In spite of political preoccupation, he was also an academic. He received honorary degree of D.Litt. from Andhra University, Calcutta University, Kalyani University, North Bengal University and Rabindra Bharati University. He was awarded Soviet Land Nehru Prize in 1978; and was the recipient of Vidyasagar Award (1992) and Nazrul Award (2000) from the Government of West Bengal and Advaita Mallavarmana Award from the Government of Tripura (2002), Maulana Azad Award by the Muslim Cultural Association and Muzaffar Ahmed Smriti Puraskar.

He was awarded Padma Bhushan in 1990 and Padma Vibhushan in 1991 by the President of India for his lifelong services.

He was a writer of numerous articles in both English and Bengali over seven decades; author of nearly 50 published books.

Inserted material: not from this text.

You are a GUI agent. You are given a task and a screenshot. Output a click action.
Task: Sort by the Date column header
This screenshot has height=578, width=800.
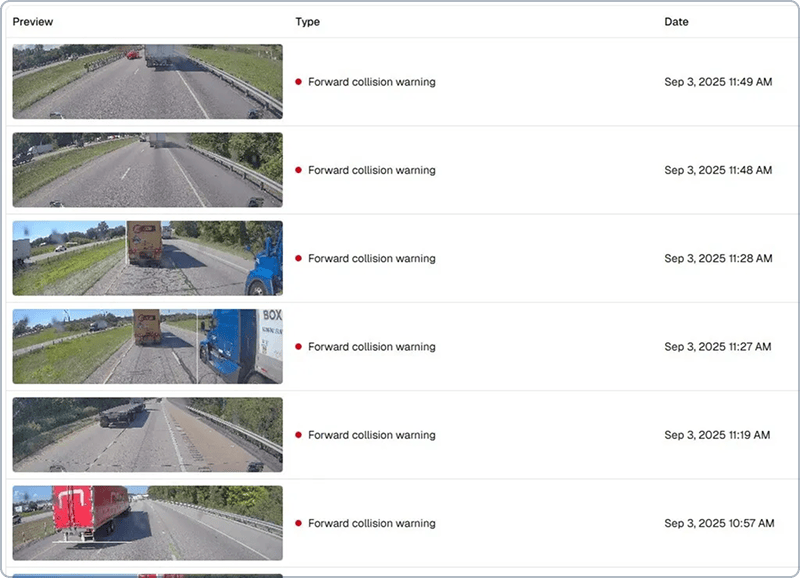click(x=676, y=22)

Hiren Mukerjee wrote in both English and Bengali, utilizing a style that ranged from formal vocabulary to colloquial terms and incorporated a wide array of references. He was an active letter writer who personally handwrote responses to his correspondents throughout his life. Additionally, he possessed a strong command of Sanskrit and frequently quoted from it in his speeches and writings.

Notwithstanding his shining qualities and often fiery eloquence, in personal demeanour Hiren Mukerjee was a quiet and unassuming personality, even to the point of shyness. He died in Kolkata on 30 July 2004 at the age of 96.
Hailed as the Communist Rishi (ref. Sri Gopal Gandhi's obituary in The Hindu dated 1 August 2004), Hirendra Nath Mukerjee left lasting impression on our national life. Appropriately, the Parliament of India instituted the "Professor Hiren Mukerjee Memorial Parliamentary Lecture" from 2008 (Hiren Mukerjee's birth centenary year). The lecture was the first of its kind in the history of Indian Parliament and indeed a tribute to one of the notable parliamentarians of India. Held in the Central Hall of Parliament, the first four Memorial Lectures were delivered by Nobel-Laureate Professor Amartya Sen (2008), Nobel Laureate economist/banker Md Yunus (2009), eminent economist Prof. Jagdish Bhagwati (2010) and the Prime Minister of Bhutan, H. E. Lyonchen Jigmi Y. Thinley (2012). The Lok Sabha Secretariat also produced a publication entitled "Hiren Mukerjee in Parliament" compiling some of his important speeches in the Lok Sabha spanning 25 years.